Batman & Bill is an American documentary film that premiered on Hulu on May 6, 2017. Directed, written and produced by Don Argott and Sheena M. Joyce, the film explores the creation of the Batman, how Bob Kane was accepted as the sole creator, and how Bill Finger was never credited for his work despite creating much of the Batman mythos.

==Premise==
"Everyone thinks that Bob Kane created Batman, but that's not the whole truth. One author makes it his crusade to seek justice for Bill Finger, a struggling writer who was the key figure in creating the iconic superhero, from concept to costume to the very character we all know and love.

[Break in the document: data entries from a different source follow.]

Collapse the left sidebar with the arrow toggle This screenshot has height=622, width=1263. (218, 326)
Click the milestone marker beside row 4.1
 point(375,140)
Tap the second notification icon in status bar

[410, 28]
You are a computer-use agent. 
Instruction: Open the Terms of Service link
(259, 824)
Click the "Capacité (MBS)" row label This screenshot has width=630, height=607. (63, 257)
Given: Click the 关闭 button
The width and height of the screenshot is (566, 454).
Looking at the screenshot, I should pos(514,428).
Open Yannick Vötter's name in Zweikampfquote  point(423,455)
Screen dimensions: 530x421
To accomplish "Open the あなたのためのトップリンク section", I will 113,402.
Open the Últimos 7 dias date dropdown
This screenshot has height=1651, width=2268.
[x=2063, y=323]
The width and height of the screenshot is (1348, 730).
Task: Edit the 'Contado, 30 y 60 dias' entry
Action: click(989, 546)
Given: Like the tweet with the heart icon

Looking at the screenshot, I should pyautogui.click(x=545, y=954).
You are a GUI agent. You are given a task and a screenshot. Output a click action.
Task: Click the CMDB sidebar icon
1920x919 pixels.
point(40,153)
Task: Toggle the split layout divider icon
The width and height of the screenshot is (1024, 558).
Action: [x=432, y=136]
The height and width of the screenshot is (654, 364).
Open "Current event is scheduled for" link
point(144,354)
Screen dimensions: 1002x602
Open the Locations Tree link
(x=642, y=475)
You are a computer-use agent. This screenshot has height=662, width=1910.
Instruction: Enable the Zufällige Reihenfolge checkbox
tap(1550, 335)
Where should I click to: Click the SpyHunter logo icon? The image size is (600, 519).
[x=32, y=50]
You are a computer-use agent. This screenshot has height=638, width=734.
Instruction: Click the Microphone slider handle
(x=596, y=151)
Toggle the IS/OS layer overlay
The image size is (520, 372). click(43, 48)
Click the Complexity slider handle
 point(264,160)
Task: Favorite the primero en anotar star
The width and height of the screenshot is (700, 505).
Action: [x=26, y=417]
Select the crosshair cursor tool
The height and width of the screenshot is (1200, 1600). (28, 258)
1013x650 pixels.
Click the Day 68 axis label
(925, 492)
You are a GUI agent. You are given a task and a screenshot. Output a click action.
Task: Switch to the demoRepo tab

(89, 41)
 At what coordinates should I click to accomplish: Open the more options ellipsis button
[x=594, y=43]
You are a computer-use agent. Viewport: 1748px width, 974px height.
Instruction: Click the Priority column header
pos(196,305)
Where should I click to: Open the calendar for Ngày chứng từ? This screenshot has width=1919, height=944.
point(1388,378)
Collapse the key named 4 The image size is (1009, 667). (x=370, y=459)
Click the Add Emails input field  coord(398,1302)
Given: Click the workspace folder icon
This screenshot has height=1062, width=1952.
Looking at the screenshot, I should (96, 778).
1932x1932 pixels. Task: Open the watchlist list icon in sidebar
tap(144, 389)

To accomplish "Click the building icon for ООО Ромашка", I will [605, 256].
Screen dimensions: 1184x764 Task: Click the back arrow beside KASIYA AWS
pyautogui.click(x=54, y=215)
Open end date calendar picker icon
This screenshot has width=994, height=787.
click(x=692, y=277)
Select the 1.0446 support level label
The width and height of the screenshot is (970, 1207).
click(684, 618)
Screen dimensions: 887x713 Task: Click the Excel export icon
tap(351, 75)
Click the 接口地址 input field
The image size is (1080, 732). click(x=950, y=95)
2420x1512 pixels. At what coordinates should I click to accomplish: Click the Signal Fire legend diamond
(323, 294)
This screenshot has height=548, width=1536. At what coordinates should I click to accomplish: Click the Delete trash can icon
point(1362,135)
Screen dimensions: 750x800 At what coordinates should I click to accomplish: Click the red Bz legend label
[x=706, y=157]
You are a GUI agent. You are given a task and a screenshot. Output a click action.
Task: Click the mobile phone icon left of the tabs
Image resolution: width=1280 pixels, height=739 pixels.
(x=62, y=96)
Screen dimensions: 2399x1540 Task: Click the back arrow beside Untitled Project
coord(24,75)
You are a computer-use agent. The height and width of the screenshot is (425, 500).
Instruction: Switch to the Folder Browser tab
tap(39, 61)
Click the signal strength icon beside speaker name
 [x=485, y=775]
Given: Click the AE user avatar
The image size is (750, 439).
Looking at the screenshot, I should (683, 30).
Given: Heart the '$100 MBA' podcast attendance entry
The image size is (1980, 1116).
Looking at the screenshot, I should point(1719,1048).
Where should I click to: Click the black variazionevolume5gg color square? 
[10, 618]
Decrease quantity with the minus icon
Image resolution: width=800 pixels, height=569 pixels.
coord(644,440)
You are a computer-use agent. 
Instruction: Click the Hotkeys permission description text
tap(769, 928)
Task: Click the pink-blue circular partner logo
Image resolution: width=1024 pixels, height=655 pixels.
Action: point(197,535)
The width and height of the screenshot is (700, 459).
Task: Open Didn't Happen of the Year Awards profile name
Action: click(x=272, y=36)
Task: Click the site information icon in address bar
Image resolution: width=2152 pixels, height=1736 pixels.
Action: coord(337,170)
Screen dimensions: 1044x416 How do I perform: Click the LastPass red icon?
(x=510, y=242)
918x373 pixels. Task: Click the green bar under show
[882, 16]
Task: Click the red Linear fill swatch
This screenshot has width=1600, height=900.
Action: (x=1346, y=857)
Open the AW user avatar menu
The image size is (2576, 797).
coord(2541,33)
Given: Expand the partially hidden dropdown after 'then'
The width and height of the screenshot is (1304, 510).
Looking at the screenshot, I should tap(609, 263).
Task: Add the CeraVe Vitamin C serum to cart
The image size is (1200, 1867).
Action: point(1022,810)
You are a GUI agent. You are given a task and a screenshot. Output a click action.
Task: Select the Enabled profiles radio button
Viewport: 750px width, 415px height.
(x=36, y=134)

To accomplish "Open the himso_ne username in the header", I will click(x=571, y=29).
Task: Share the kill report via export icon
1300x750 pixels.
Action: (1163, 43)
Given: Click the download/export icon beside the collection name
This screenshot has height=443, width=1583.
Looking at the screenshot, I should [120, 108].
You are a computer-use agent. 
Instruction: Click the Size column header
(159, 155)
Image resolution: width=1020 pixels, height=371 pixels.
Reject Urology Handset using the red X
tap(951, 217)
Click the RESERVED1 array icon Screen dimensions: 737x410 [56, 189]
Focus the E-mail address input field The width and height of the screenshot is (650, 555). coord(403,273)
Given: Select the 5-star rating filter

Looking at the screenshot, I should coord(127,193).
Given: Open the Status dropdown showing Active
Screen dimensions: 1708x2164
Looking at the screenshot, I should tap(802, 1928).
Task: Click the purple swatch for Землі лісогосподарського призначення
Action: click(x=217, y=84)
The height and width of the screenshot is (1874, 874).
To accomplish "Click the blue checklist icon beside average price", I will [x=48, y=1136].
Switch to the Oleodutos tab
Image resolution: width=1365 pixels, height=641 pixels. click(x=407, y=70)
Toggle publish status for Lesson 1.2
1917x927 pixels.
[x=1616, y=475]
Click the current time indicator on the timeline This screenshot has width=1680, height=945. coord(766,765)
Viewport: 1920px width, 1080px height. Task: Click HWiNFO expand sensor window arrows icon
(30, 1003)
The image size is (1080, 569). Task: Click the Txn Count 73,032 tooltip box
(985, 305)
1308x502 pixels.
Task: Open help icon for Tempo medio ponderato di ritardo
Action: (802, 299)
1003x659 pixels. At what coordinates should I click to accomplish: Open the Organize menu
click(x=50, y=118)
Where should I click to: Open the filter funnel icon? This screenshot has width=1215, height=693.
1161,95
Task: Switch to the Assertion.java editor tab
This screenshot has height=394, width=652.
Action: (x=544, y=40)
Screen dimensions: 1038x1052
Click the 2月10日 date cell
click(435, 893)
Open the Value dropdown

Bruce Wayne may be Batman's secret identity, but his creator was always a true mystery."

The documentary focuses on the efforts of Marc Tyler Nobleman to find out about the history of Bill Finger, his involvement with creating the Batman mythos, how Bob Kane got all the initial and subsequent credit and then refusing, until his later years, to acknowledge Finger as being a key contributor, and Nobleman's efforts to find Finger's descendants and the legal battle to get Finger recognized as a co-creator of Batman. His efforts were rewarded with finding Finger's granddaughter, and DC Entertainment reaching an agreement with Finger's family in 2015, wherein all future Batman media will list the character as "created by Bob Kane with Bill Finger."

== Persons featured ==
The documentary features interviews with Marc Tyler Nobleman, Michael E. Uslan, Roy Thomas, Kevin Smith, Todd McFarlane, Charles Sinclair, Thomas Andrae, Fred Van Lente, Arlen Schumer, Carmine Infantino, Jerry Robinson, Bob Kane, Travis Langley, Athena Finger, Benjamin Zaido Cruz, Stacey C. Friends, and Alethia Mariotta.

==Production==
For more than 75 years, Bob Kane had been the sole legally acknowledged creator of Batman. The 2012 book Bill the Boy Wonder: The Secret Co-creator of Batman by Marc Tyler Nobleman challenged that notion by pointing out how Bill Finger is actually the person behind Batman and its mythos. Upon the release of the book, other comic book historians and industry figures also offered their thoughts about Finger. In 2015, DC Entertainment and the family of Bill Finger reached an agreement that recognizes Finger's contributions to the Batman family. Finger received credit in season 2 of the TV series Gotham as well as 2016's Batman v Superman: Dawn of Justice, and now receives on-screen credit for the co-creation of Batman in DC films and television projects.

Nobleman's book served as the inspiration for the documentary. The development of the documentary was announced in 2016. The first trailer was released on April 21, 2017.

== Reception ==
On review aggregator website Rotten Tomatoes, the film has an approval rating of 88% based on eight reviews and an average rating of 7.1/10.